WebAssembly encodes a low-level, assembly-like programming language. This language is structured around the following concepts.
WebAssembly provides only four basic number types. These are integers and IEEE 754-2019 numbers, each in 32 and 64 bit width. 32 bit integers also serve as Booleans and as memory addresses. The usual operations on these types are available, including the full matrix of conversions between them. There is no distinction between signed and unsigned integer types. Instead, integers are interpreted by respective operations as either unsigned or signed in two’s complement representation.
In addition to these basic number types, there is a single 128 bit wide vector type representing different types of packed data. The supported representations are 4 32-bit, or 2 64-bit IEEE 754-2019 numbers, or different widths of packed integer values specifically 2 64-bit integers, 4 32-bit integers, 8 16-bit integers, or 16 8-bit integers.
Finally, values can consist of opaque references that represent pointers towards different sorts of entities. Unlike with other types, their size or representation is not observable.
The computational model of WebAssembly is based on a stack machine. Code consists of sequences of instructions that are executed in order. Instructions manipulate values on an implicit operand stack 1 and fall into two main categories. Simple instructions perform basic operations on data. They pop arguments from the operand stack and push results back to it. Control instructions alter control flow. Control flow is structured, meaning it is expressed with well-nested constructs such as blocks, loops, and conditionals. Branches can only target such constructs.
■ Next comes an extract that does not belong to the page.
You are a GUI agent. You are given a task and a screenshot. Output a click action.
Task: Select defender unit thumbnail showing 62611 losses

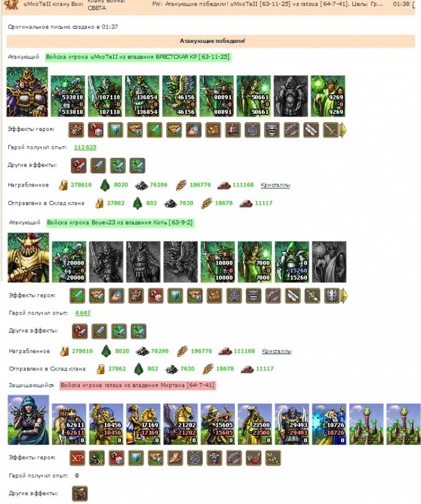[x=69, y=424]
Under some conditions, certain instructions may produce a trap, which immediately aborts execution. Traps cannot be handled by WebAssembly code, but are reported to the outside environment, where they typically can be caught.
Code is organized into separate functions. Each function takes a sequence of values as parameters and returns a sequence of values as results. Functions can call each other, including recursively, resulting in an implicit call stack that cannot be accessed directly. Functions may also declare mutable local variables that are usable as virtual registers.
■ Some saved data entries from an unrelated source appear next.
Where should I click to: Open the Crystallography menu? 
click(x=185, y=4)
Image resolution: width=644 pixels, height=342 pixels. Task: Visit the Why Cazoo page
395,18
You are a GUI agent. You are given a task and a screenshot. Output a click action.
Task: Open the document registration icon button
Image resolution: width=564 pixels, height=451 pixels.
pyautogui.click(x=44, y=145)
A table is an array of opaque values of a particular element type. It allows programs to select such values indirectly through a dynamic index operand. Currently, the only available element type is an untyped function reference. Thereby, a program can call functions indirectly through a dynamic index into a table. For example, this allows emulating function pointers by way of table indices.
- Linear Memory
A linear memory is a contiguous, mutable array of raw bytes. Such a memory is created with an initial size but can be grown dynamically. A program can load and store values from/to a linear memory at any byte address (including unaligned). Integer loads and stores can specify a storage size which is smaller than the size of the respective value type. A trap occurs if an access is not within the bounds of the current memory size.
A WebAssembly binary takes the form of a module that contains definitions for functions, tables, and linear memories, as well as mutable or immutable global variables. Definitions can also be imported, specifying a module/name pair and a suitable type. Each definition can optionally be exported under one or more names. In addition to definitions, modules can define initialization data for their memories or tables that takes the form of segments copied to given offsets. They can also define a start function that is automatically executed.
A WebAssembly implementation will typically be embedded into a host environment. This environment defines how loading of modules is initiated, how imports are provided (including host-side definitions), and how exports can be accessed. However, the details of any particular embedding are beyond the scope of this specification, and will instead be provided by complementary, environment-specific API definitions.
In practice, implementations need not maintain an actual operand stack. Instead, the stack can be viewed as a set of anonymous registers that are implicitly referenced by instructions. The type system ensures that the stack height, and thus any referenced register, is always known statically.
1.2.2 Semantic Phases¶
Conceptually, the semantics of WebAssembly is divided into three phases. For each part of the language, the specification specifies each of them.
WebAssembly modules are distributed in a binary format. Decoding processes that format and converts it into an internal representation of a module. In this specification, this representation is modelled by abstract syntax, but a real implementation could compile directly to machine code instead.
A decoded module has to be valid. Validation checks a number of well-formedness conditions to guarantee that the module is meaningful and safe. In particular, it performs type checking of functions and the instruction sequences in their bodies, ensuring for example that the operand stack is used consistently.
Finally, a valid module can be executed. Execution can be further divided into two phases:
Instantiation. A module instance is the dynamic representation of a module, complete with its own state and execution stack. Instantiation executes the module body itself, given definitions for all its imports. It initializes globals, memories and tables and invokes the module’s start function if defined. It returns the instances of the module’s exports.
Invocation. Once instantiated, further WebAssembly computations can be initiated by invoking an exported function on a module instance. Given the required arguments, that executes the respective function and returns its results.
Instantiation and invocation are operations within the embedding environment.